The memory of Grace Jones' performing 'Slave to the Rhythm' whilst hula hooping in a corset and thong on Saturday night contrasts starkly with Yorke's meek arrival when he takes to the stage on Sunday morning. Jones verbally lashing both "the fucking curfew" and a soundman who must have been suicidal to turn off her mic, gave way to a set in which Yorke approached the piano and gulped "Oh fuck", before warning the audience that "Shhhh, people are sleeping....".

The Obelisk arena at Latitude was filled with the devoted and the curious, eager to hear the guy from Radiohead. Oddly, the failure of the giant screens which would actually allow you to see Yorke becomes not a deficiency but a boon, as the audience is forced to concentrate on the music itself. Yorke constantly moves from electric to acoustic to keyboard and piano, with a set filled with any number of unsettling minor chord changes. Cymbal Rush and Eraser are gorgeous and soft, like Neil Young caught between After the Goldrush and On The Beach. New song The Present Tense can only be a candidate for that next album.

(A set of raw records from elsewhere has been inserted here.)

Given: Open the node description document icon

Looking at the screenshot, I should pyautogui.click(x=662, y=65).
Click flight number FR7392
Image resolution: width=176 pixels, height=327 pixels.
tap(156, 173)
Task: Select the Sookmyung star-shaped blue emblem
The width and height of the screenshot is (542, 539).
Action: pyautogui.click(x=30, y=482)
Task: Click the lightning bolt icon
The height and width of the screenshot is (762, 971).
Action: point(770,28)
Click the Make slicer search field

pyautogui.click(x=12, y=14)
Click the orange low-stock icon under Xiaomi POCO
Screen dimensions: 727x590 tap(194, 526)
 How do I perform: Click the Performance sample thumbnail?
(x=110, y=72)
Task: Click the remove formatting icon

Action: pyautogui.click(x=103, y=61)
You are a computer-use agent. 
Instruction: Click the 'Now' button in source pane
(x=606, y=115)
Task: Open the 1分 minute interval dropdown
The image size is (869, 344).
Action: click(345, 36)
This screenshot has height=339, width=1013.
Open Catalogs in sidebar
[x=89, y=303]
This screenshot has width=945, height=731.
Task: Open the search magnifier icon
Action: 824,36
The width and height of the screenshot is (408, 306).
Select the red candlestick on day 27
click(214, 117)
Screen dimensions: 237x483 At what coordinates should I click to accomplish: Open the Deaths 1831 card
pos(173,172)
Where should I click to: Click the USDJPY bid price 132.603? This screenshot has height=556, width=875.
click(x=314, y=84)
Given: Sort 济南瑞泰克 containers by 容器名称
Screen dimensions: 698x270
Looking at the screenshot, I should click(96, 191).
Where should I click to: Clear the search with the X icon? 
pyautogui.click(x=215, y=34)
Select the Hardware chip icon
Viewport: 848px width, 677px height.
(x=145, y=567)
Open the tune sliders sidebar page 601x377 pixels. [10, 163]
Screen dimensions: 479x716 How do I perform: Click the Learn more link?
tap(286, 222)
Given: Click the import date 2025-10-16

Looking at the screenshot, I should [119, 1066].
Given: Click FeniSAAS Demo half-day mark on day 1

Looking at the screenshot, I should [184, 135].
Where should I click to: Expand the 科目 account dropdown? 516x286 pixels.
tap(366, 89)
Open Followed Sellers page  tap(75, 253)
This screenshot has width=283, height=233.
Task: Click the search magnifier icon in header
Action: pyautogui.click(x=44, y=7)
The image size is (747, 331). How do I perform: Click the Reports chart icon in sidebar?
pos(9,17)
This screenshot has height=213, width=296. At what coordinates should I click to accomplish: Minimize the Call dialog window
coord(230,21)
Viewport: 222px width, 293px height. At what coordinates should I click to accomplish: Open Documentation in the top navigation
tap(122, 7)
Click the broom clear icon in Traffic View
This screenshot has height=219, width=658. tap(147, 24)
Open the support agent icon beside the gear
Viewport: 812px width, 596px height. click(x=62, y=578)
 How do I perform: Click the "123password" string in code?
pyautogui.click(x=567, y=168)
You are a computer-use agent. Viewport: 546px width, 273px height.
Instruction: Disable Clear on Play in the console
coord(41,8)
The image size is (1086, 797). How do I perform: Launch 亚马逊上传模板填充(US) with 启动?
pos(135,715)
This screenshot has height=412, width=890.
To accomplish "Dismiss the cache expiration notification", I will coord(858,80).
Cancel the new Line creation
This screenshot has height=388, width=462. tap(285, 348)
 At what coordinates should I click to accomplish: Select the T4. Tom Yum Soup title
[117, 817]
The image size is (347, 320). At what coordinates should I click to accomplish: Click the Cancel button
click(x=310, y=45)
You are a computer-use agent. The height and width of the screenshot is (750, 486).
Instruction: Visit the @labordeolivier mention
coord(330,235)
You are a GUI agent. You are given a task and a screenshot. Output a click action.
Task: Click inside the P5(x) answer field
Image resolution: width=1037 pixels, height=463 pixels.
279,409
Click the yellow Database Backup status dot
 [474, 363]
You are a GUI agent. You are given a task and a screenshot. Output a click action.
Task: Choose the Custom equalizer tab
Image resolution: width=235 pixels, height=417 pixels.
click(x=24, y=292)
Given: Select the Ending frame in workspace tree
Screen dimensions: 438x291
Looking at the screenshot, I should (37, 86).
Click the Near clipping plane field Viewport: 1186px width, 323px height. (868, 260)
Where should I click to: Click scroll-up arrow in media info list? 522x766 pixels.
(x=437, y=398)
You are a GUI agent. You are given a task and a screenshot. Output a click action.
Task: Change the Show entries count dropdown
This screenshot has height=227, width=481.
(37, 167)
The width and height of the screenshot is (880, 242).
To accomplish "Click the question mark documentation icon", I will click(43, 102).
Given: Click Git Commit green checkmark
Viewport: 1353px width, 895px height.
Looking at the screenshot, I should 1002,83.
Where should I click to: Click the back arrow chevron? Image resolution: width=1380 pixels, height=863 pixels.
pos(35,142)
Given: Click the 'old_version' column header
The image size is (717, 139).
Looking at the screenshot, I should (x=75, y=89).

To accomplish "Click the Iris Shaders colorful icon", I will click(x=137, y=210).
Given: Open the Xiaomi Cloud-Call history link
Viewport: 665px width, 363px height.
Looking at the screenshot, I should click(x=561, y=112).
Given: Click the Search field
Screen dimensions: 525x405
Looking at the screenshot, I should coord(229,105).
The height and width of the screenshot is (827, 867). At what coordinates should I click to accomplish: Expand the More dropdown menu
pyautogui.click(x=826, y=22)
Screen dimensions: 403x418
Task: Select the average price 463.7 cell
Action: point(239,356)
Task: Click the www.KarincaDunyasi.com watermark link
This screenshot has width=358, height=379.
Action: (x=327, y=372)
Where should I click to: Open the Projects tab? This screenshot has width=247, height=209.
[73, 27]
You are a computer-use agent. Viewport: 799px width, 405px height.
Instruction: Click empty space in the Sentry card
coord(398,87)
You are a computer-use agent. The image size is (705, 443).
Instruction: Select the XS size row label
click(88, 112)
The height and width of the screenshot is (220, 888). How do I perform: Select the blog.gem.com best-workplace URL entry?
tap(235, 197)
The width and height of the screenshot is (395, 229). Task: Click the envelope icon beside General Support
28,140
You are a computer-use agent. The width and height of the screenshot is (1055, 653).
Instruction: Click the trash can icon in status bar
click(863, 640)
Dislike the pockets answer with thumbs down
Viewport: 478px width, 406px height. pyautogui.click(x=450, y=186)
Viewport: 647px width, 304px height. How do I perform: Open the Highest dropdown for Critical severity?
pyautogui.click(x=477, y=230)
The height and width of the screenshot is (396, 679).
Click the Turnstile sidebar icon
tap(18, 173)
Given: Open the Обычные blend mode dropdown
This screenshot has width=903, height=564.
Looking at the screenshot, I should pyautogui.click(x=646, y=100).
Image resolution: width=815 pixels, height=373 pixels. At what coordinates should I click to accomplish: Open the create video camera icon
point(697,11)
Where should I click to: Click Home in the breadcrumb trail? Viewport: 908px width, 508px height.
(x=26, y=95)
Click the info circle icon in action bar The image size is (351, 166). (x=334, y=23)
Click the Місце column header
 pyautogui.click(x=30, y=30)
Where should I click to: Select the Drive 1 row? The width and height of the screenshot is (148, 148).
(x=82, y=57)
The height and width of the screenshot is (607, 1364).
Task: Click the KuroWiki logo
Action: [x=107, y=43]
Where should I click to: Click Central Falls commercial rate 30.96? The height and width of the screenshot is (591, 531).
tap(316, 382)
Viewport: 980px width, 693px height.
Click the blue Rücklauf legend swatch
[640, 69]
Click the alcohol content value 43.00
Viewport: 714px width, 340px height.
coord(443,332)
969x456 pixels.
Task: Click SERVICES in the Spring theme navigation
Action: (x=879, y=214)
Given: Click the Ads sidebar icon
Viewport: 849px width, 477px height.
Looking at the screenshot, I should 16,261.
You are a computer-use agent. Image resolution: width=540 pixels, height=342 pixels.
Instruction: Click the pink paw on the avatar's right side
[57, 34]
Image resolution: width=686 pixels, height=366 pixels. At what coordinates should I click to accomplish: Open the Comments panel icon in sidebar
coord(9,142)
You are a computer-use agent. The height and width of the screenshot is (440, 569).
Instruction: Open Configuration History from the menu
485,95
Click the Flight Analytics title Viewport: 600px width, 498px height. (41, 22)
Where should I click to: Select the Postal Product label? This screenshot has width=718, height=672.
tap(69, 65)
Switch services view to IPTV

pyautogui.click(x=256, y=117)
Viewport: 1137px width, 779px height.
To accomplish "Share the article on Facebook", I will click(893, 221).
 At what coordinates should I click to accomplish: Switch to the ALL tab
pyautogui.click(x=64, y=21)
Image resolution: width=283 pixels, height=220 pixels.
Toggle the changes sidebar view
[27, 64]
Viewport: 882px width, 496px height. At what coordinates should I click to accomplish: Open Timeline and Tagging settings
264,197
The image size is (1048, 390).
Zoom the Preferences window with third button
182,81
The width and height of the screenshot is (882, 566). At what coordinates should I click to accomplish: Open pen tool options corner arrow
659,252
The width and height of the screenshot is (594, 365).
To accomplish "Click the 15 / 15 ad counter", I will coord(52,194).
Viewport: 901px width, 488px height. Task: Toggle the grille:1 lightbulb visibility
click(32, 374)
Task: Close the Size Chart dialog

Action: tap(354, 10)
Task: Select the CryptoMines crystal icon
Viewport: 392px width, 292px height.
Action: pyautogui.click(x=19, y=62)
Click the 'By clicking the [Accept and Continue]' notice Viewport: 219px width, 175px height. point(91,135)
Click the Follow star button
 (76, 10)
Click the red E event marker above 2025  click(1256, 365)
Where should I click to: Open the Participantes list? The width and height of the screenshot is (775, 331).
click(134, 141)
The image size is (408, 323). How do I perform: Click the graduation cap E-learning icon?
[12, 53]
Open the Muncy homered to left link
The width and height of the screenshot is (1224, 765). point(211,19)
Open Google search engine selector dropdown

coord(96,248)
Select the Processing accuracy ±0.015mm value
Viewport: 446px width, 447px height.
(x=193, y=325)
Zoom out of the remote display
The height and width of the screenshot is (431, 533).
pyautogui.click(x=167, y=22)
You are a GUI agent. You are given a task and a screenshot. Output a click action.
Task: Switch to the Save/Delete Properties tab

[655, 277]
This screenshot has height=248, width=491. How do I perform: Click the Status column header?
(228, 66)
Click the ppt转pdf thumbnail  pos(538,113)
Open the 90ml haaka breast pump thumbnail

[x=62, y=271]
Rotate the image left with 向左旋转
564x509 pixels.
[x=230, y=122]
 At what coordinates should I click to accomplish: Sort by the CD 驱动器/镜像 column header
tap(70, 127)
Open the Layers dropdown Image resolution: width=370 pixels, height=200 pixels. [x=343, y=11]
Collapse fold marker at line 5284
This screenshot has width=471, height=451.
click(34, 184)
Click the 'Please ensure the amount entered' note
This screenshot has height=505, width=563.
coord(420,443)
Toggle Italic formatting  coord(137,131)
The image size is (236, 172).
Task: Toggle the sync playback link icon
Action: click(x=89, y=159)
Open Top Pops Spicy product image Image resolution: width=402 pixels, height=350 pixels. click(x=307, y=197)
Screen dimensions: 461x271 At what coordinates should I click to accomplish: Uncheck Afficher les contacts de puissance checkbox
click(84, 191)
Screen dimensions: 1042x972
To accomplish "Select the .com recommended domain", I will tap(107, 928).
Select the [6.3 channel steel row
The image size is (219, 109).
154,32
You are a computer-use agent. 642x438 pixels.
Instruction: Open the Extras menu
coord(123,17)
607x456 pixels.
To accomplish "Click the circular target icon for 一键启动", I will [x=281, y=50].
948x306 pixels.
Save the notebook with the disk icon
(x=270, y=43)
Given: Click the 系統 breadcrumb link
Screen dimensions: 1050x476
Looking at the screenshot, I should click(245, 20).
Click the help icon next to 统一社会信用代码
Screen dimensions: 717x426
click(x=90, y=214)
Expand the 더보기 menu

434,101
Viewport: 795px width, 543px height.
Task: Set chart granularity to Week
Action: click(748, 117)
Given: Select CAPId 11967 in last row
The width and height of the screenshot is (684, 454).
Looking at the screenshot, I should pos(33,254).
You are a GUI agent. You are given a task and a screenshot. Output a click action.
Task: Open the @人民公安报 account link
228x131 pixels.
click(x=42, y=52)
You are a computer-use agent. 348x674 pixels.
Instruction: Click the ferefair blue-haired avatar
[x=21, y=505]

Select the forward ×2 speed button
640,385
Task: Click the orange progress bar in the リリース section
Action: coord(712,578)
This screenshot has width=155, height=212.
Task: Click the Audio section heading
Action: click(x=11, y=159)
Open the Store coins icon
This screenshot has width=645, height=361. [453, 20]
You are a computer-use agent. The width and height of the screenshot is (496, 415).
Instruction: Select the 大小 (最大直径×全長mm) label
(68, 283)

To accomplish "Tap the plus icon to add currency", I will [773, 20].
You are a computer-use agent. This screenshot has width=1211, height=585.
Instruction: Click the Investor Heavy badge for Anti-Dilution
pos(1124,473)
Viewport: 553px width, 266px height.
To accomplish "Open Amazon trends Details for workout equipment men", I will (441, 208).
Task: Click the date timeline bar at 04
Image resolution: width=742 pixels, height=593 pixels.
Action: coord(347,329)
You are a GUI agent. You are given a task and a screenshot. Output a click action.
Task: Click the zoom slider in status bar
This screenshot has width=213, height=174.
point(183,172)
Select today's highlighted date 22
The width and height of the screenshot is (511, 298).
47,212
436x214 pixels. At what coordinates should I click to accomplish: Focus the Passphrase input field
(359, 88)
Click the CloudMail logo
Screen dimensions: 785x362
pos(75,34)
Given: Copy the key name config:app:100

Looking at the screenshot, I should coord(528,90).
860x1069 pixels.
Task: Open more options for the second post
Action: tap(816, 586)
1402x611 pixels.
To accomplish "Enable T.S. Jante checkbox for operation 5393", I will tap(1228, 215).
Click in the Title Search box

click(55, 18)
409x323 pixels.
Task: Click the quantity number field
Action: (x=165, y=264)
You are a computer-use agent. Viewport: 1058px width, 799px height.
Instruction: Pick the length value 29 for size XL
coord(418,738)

After several attempts Black Swan succesfully loops percussion and vocals in a swathe of wraithlike tones flying over the heads of the crowd. Harrowdown Hill is a menacing dark electro funk, a pure warning of "you will be dispensed with, when you become inconvenient...". Yet the melancholy that many of the audience must have expected from Yorke is actually replaced with playfulness between songs, including a threat to change into a G string. Everything In Its Right Place, and an encore of There There give the devoted what they want. But there was no need, this was a gig that needed nothing extra to make it a quiet treasure.